Characters to ignore?

dnaber · April 11, 2021, 8:57pm

I’ve added code to ignore a character, namely \uFEFF (zero-width non-breaking space). If you think other characters should be ignored when checking text, please let me know.

The commit was this one: new attempt to better deal with zero-width non-breaking space, namely… · languagetool-org/languagetool@046ca9e · GitHub

Ruud_Baars · April 12, 2021, 4:58pm

The soft hyphen is already ignored, isn’t it?

dnaber · April 12, 2021, 7:40pm

There are some special cases for the soft hyphen in some places in the code, yes. If you have a case where it should be ignored but it’s not, please let me know.

arysin · April 12, 2021, 9:01pm

Is there a reason why handling of “\uFEFF” is different than “\u00AD”?

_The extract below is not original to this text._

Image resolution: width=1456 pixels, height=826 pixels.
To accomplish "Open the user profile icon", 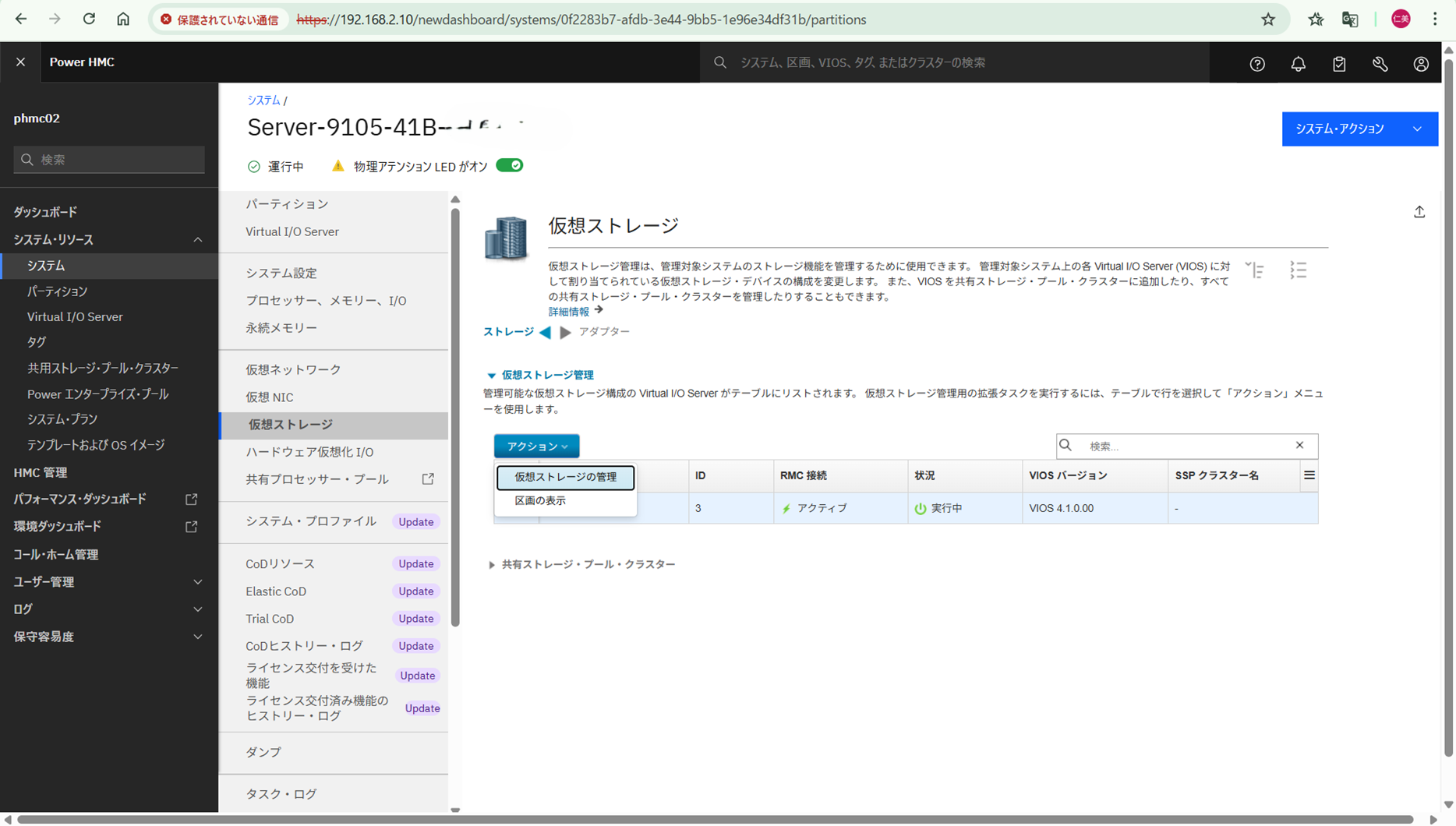I will (1421, 63).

dnaber · April 12, 2021, 9:03pm

There shouldn’t be, but when I tried to use the existing way to handle “\uFEFF”, some speller tests started to fail.

Ruud_Baars · April 13, 2021, 2:46pm

In general, it is in the middle of words that look okay, and are, apart from that. So when spell-checking, it should be ignored. For postagging as well.
Having words with that in the dictionary would not be great, better throw a warning for these when building a dictionary, just in case.